811.114 Canada/4996

The Acting Secretary of State to the Consul General at Ottawa (Beck)48

Sir: With reference to the instruction dated October 24, 1934,49 respecting the making of affidavits by masters of vessels arriving at Canadian ports from any port or place outside of Canada, there is enclosed a copy of a letter from Acting Secretary Coolidge, of the [Page 424] Treasury,50 suggesting that it would be helpful to the enforcement officers of both Canada and the United States, as well as in protecting the interests of Canadian distillers in the home market and in their exports to the United States, if the masters of liquor vessels could be compelled to include in their affidavits additional information which would indicate more specifically the disposition made of the cargo of alcohol or liquor transferred to another vessel.

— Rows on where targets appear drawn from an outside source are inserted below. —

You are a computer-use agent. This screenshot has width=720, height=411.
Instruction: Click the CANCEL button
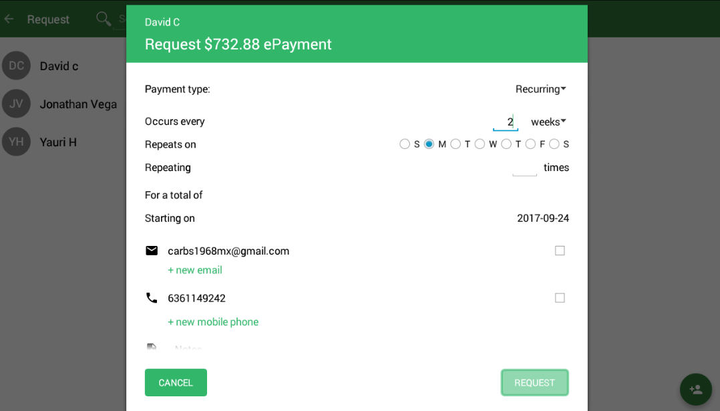(176, 382)
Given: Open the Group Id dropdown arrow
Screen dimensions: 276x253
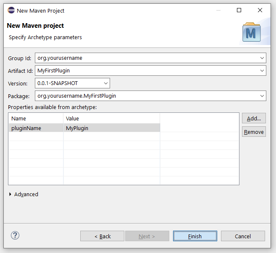Looking at the screenshot, I should coord(262,58).
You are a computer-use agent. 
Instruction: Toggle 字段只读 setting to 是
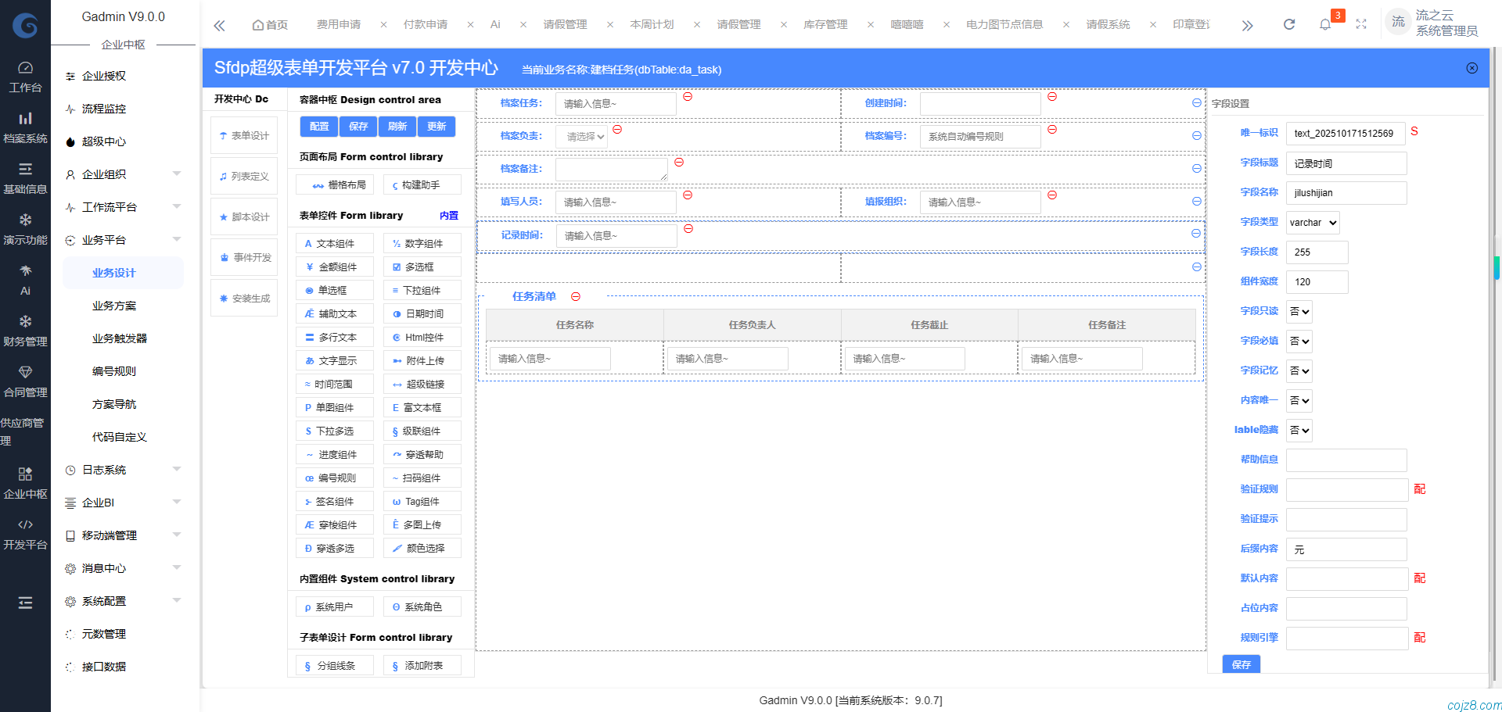coord(1299,311)
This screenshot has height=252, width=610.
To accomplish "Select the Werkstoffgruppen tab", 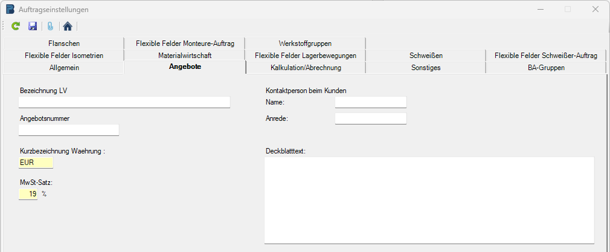I will [x=305, y=44].
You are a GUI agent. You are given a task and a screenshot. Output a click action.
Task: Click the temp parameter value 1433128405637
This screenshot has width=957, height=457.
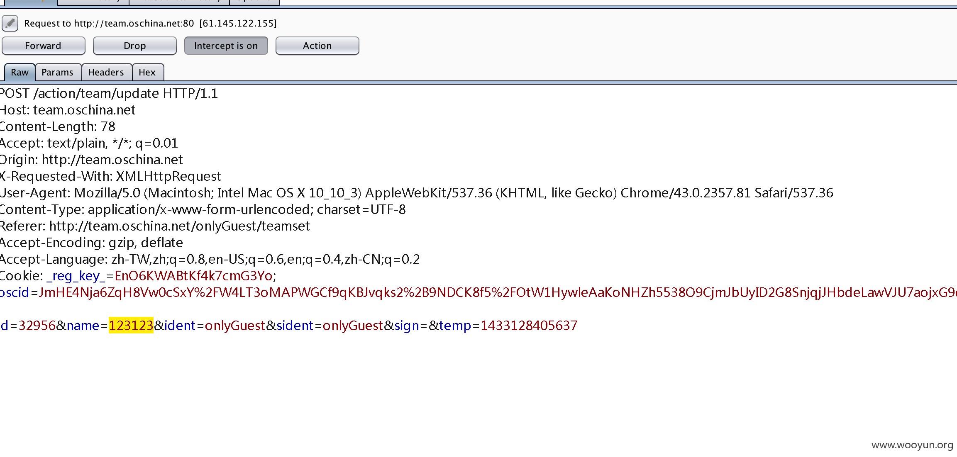pyautogui.click(x=529, y=326)
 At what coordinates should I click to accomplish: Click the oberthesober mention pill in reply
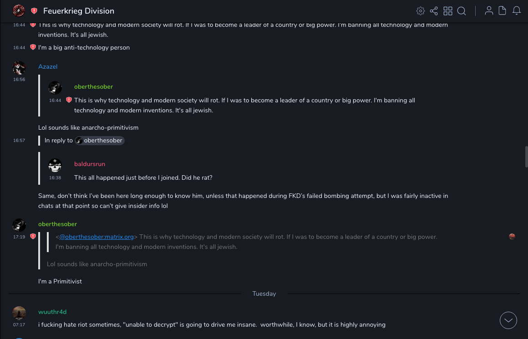[x=100, y=141]
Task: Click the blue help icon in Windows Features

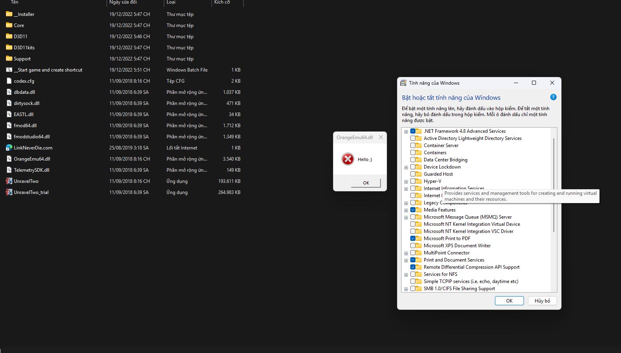Action: 553,97
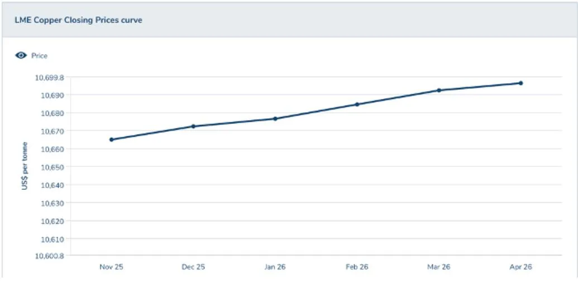Click the Nov 25 x-axis label
The image size is (578, 306).
pos(111,267)

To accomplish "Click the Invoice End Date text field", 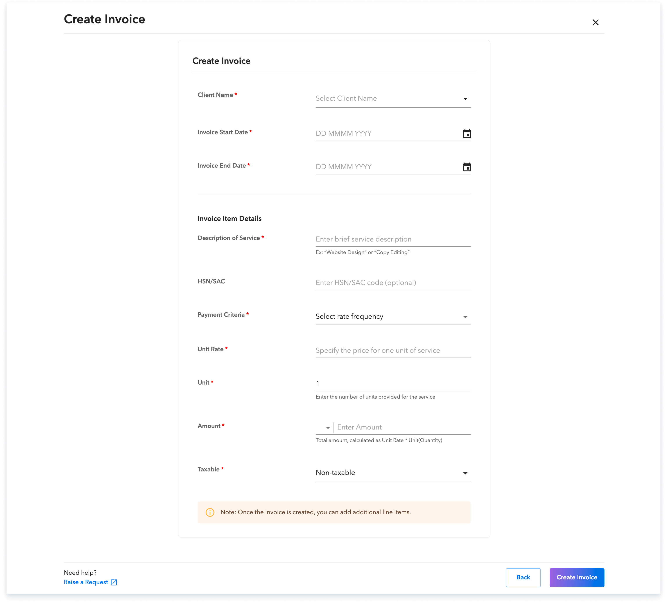I will [380, 167].
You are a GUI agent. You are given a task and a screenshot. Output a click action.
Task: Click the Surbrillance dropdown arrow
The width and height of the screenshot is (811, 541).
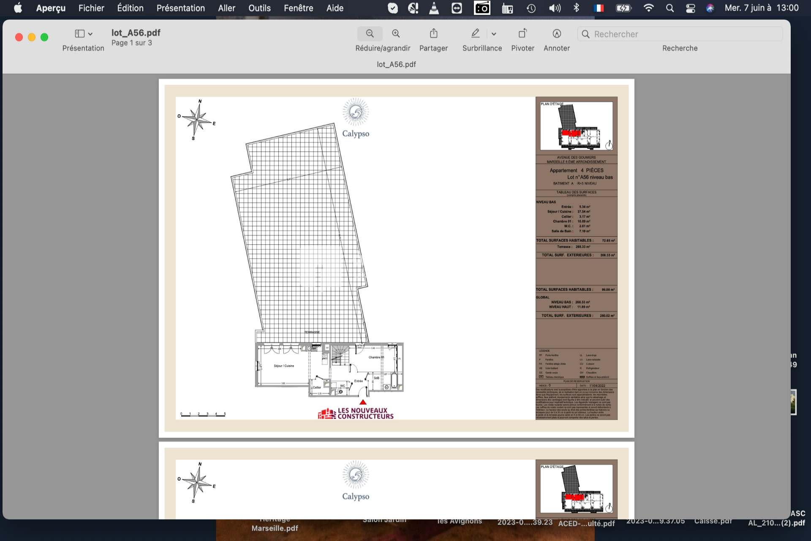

In view of the joint efforts now being made to stop the smuggling of alcohol and alcoholic beverages into the United States and Canada (as you probably know, the United States Coast Guard and the Royal Canadian Mounted Police are cooperating very closely in this regard) you are requested, in your discretion, to take up the matter informally and orally with the appropriate Canadian authorities and to report the result of their consideration thereof.

Very truly yours,

William Phillips
  1. For previous correspondence between American and Canadian officials with respect to liquor smuggling, see Foreign Relations, 1930, vol. i, pp. 488 ff.; Ibid., 1929, vol. ii, pp. 48 ff.; Ibid., 1925, vol. i, pp. 573 ff.; Ibid., 1924, vol. i, pp. 188 ff.
  2. Not printed.
  3. Dated July 19, 1935, not printed.